**Tasks to complete:**
1. In the essay on Christopher Hitchens, what is the title of the book Christopher Hitchens wrote?
2. Please continue the essay on Christopher Hitchens, starting after its final sentence.

─── Passage for review

Talent Is Not Enough

Recently by Gary North: Adapt or Die (in the Unemployment Line)

 

  

Christopher Buckley, a conservative Catholic who writes excellent humor pieces, was a friend of the liberal atheist Christopher Hitchens. He has written a fine obituary for a talented waste of a man.

He says that Hitchens wrote well. I have read little of Hitchens, so I will accept this judgment. But Hitchens left behind little or nothing of lasting substance. There is no great book associated with his name. There are lots of well-written essays, but essays rarely survive the issue of the magazine in which they are published. I speak from 45 years of experience.

Because of the Internet, bits and pieces of Hitchens’ legacy will survive. But who will read these already forgotten essays? Why? Old essays are old news. Think of Samuel Johnson. He was one of the most gifted and famous writers of his day. He is remembered only because James Boswell – a celebrity hound – wrote a 1500-page collection of snippets about him, and a few of the snippets still get quoted.

Hitchens amused the Left for decades. They liked him. But when he became a defender of George Bush’s Iraq war, he lost credibility in Left-leaning circles.

His brother Peter is a conservative, an essayist, and a late convert to Christianity. He is the author of The Rage Against God: How Atheism Led Me to Faith. Christopher wrote God Is Not Great: How Religion Poisons Everything. They were born of a Jewish atheist mother who committed suicide, who did not tell them of their roots. They became a Jacob-Esau pair in middle age.

My familiarity with Hitchens comes from a series of debates he had with Rev. Doug Wilson. The issue: faith in God. Wilson is a skilled debater. The debate is available on DVD. You can rent it for $3. Do.

Wilson repeatedly confounded Hitchens with variations of two ethical questions: “As a Darwinist, what are your criteria for deciding what is good and what is evil? Why should anyone else believe in these criteria?” Hitchens could not answer, other than to say he thinks people know the difference, which is hardly a philosophically coherent answer. At the end of the video, Hitchens and Wilson are in the back seat of a car. Hitchens admits that if he could forever end Christianity, he would not do it.

──────
─── Records provided

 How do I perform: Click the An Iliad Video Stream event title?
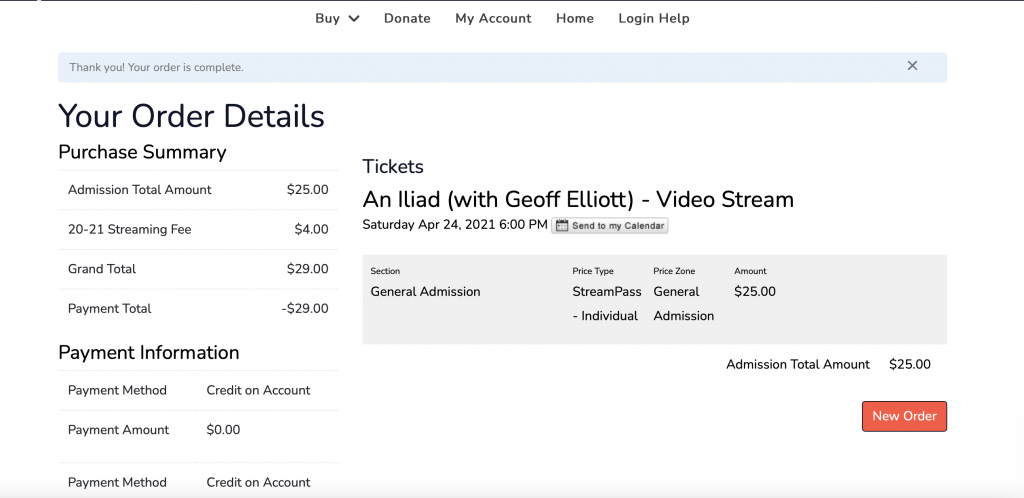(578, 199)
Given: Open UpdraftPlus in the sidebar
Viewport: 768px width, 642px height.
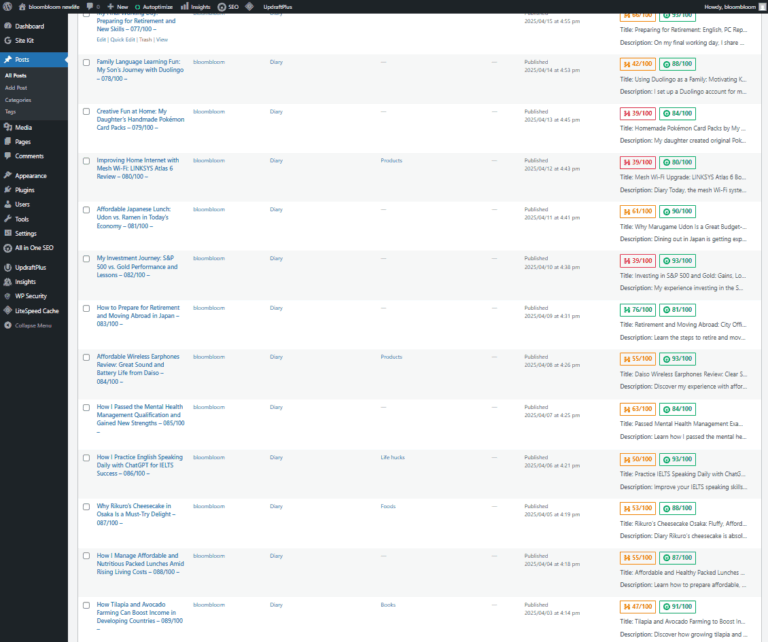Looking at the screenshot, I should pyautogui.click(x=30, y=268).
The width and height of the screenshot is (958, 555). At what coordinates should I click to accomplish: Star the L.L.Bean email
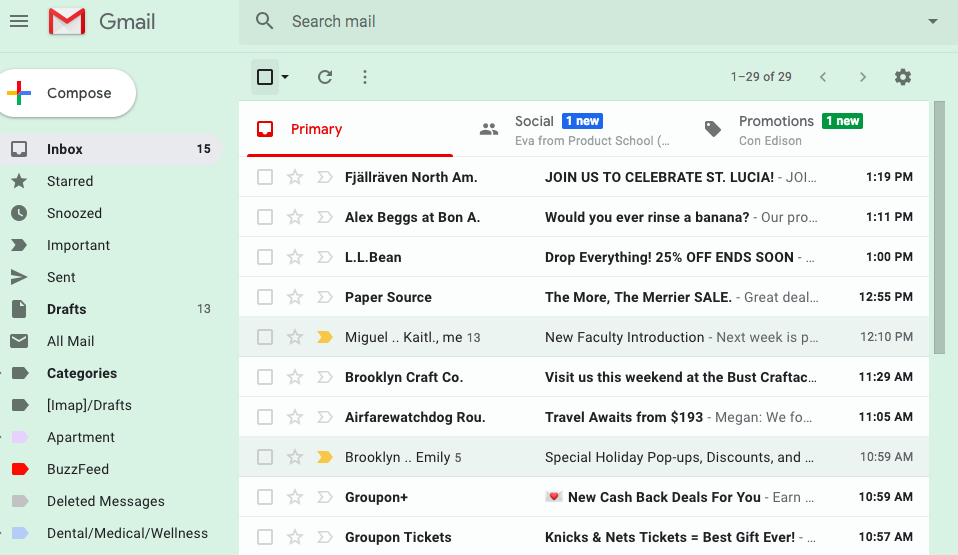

──────

**Solved tasks:**
1. God Is Not Great: How Religion Poisons Everything

2.
Every skeptic has a problem: the corrosive effects of skepticism. Where does it end? On what basis? Where does it lead to? How can men build a civilization in terms of skepticism?

Hitchens had a series of writing jobs. Unlike most authors, he could live by his pen. But what was his calling? What was the most important thing he could do in which he would have been most difficult to replace? In our age, skeptics are a euro a dozen. He is gone. His friends miss him. The public doesn’t. He is easily replaceable. Clever skeptical essays do not change people’s lives. They at most reinforce the readers’ opinions. Or they amuse.

He drank too much. He smoked too much. “It’s the fags that’ll get me in the end, I know it.” They did. He died of esophageal cancer.

He showed no remorse.

Christopher Hitchens is known as much for his hard-drinking, chain-smoking lifestyle as he is for his controversial writings. But when asked by Charlie Rose if he regrets having burned the candle so thoroughly at both ends – given that he has now been diagnosed with esophageal cancer – Hitchens was adamant: absolutely not.

“All the time, I’ve felt that life is a wager and that I probably was getting more out of leading a bohemian existence as a writer than I would have if I didn’t,” he said in an interview that aired Friday. “Writing is what’s important to me, and anything that helps me do that – or enhances and prolongs and deepens and sometimes intensifies argument and conversation – is worth it to me. So I was knowingly taking a risk. I wouldn’t recommend it to others”

“But you would do it again?” Rose asked.

“Yes, I think I would,” Hitchens responded. “I’ve had to reflect on this, of course, a lot recently, and trying to imagine doing my life differently and not ending up mortally sick. But it’s impossible for me to imagine having my life without going to those parties, without having those late nights…without that second bottle.”

The man wasted his gifts. He died at age 62. Careers like his should stand as warnings to the rest of us. Talent is not enough.